▶ _Task description_:
Copy out unchanged the stretch of lines below, from the line containing "will (597, 49)." through the last line, including both ends.

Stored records
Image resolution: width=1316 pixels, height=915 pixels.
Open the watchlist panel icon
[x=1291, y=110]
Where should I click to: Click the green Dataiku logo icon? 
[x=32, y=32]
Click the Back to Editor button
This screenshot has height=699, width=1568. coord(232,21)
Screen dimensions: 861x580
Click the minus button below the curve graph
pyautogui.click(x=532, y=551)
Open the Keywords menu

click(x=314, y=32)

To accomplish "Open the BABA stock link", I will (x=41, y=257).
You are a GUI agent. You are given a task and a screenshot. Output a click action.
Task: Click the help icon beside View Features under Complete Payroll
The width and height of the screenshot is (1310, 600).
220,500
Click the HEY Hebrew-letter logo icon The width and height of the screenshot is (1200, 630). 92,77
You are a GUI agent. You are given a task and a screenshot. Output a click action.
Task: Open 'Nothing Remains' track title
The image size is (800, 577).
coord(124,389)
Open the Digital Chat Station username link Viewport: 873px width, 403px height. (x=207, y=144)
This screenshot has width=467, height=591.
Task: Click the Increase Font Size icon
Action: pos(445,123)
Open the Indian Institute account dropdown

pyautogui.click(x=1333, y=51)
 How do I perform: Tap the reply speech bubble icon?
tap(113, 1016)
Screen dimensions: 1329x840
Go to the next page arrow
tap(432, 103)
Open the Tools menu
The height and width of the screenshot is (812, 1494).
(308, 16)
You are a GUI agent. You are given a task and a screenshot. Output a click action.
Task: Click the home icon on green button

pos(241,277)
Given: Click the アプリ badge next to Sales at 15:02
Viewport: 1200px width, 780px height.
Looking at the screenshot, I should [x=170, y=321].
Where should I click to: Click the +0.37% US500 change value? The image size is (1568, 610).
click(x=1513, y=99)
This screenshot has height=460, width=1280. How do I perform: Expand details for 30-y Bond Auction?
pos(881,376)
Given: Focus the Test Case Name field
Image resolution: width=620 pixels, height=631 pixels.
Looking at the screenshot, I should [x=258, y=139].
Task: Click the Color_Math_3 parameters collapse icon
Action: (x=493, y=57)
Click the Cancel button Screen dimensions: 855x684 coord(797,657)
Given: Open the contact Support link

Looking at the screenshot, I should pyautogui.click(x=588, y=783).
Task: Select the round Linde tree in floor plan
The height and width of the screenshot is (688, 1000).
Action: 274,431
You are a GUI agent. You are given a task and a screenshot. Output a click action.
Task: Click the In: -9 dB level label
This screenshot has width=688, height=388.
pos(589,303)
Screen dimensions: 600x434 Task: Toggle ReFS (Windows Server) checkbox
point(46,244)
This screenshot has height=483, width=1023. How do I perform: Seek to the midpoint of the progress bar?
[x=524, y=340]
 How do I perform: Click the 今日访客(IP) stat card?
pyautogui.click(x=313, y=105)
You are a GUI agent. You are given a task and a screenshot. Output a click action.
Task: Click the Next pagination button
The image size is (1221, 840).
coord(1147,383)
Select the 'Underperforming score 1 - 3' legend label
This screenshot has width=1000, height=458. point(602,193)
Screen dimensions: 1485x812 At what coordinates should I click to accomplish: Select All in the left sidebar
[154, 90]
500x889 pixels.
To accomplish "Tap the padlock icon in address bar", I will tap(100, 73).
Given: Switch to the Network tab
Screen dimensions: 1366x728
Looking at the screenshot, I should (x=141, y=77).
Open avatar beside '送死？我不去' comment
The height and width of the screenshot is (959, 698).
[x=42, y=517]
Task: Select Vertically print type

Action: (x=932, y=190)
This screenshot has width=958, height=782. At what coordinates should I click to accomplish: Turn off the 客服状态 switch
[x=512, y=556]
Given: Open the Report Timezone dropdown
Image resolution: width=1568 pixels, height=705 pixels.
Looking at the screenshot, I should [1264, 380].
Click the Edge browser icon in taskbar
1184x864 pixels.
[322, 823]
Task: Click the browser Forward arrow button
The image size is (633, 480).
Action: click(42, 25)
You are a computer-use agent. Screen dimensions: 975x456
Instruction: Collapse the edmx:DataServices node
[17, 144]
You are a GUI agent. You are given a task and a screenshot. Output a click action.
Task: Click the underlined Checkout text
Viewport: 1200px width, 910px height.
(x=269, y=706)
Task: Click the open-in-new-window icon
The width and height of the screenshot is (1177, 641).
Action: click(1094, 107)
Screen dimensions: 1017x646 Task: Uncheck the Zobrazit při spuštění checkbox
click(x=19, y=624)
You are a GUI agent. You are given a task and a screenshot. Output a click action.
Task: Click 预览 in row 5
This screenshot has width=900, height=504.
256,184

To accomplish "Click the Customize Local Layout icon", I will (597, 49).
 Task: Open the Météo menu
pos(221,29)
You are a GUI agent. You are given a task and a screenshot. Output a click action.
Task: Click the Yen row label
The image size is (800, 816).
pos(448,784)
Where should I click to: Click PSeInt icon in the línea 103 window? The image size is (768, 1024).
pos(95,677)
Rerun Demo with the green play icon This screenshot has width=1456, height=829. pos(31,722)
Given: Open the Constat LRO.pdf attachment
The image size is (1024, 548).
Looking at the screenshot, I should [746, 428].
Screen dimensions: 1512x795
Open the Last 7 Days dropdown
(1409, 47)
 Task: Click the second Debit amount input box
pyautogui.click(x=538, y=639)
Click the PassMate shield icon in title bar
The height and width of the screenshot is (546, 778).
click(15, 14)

▶ _Exercise solution_:
To accomplish "Click the Customize Local Layout icon", I will (597, 49).
 Task: Open the Météo menu
pos(221,29)
You are a GUI agent. You are given a task and a screenshot. Output a click action.
Task: Click the Yen row label
The image size is (800, 816).
pos(448,784)
Where should I click to: Click PSeInt icon in the línea 103 window? The image size is (768, 1024).
pos(95,677)
Rerun Demo with the green play icon This screenshot has width=1456, height=829. pos(31,722)
Given: Open the Constat LRO.pdf attachment
The image size is (1024, 548).
Looking at the screenshot, I should [746, 428].
Screen dimensions: 1512x795
Open the Last 7 Days dropdown
(1409, 47)
 Task: Click the second Debit amount input box
pyautogui.click(x=538, y=639)
Click the PassMate shield icon in title bar
The height and width of the screenshot is (546, 778).
click(15, 14)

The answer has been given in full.